Wednesday, May 18, 2011

The Best Job in the World?

This is what people often say when I tell them I am an OB nurse. "You must have the best job in the world!" "Yes", I tell them, "99 percent of the time".

We deal with many challenges and complications in our specialty, along with some of the most joyful moments life has to offer. Birth is a marvelous thing to behold, and bearing witness to it is never short of a miracle. There are the challenges that accompany these miracles and as nurses we all know that it is par for the course. Some days there will be good and some days will be horrendous, but holding this knowledge never truly prepares you for when a baby dies.

Driving to work last night I had a wave of suspicion. A premonition that we were going to have the unthinkable happen, a fetal demise. I am unfortunately graced with the ability to often predict when emergencies are going to arise, it's happened as long as I've worked on the unit.
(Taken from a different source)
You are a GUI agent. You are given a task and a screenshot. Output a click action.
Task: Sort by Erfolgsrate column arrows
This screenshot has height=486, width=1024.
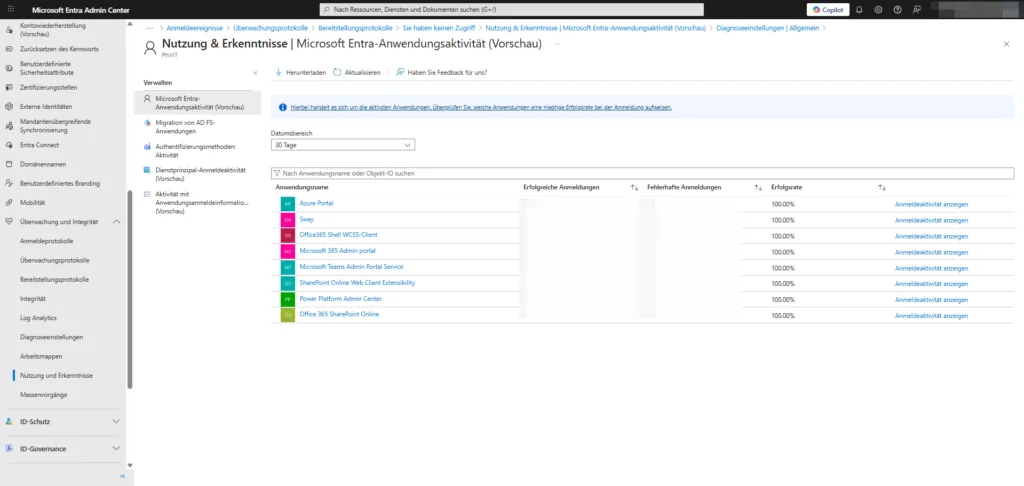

I will get a feeling right before going in to work, or have a dream in my nap before my shift, something to let on that a challenging incident is about to occur. Last night I was sorry to be right.

The floor was busy with nurses bustling around caring for laboring women and postpartum mothers and babies. The news of the woman in labor whose baby had no heartbeat spread quickly from one of us to the other, looming overhead like a storm cloud. Those of us not caring for the patient sat idly outside her door when we could, desperately wishing there was something we could do to help, praying for some sort of miracle.

The baby was stillborn in the early hours of the morning. The mother's wail was audible from every corner of the unit, a deafening innate sound erupting from the bottom of her soul letting us know that her child's life had left his body. Rendered powerless by our inability to make this better, we wept silently as we wrapped the baby in warm blankets, dried his eyes that would never open. He was a beautiful baby, each delicate feature of his face a reminder of what could have been, what should have been.

In the aftermath of tragedy, as we soldier on to provide care to our patients, we always remember those who have suffered the tremendous loss of a baby. It shapes who we are as nurses and deepens the well of compassion that we bring to others in their time of need, all the while leaving us with a small sense of distrust in the universe for letting someone so innocent slip away.

I returned home this morning to the smiling faces of my beautiful children and was overcome with emotion for the many blessings in my life. After witnessing this kind of sadness all else seems remarkably trivial. This family helped me to remember that life is short, unpredictable, and above all precious.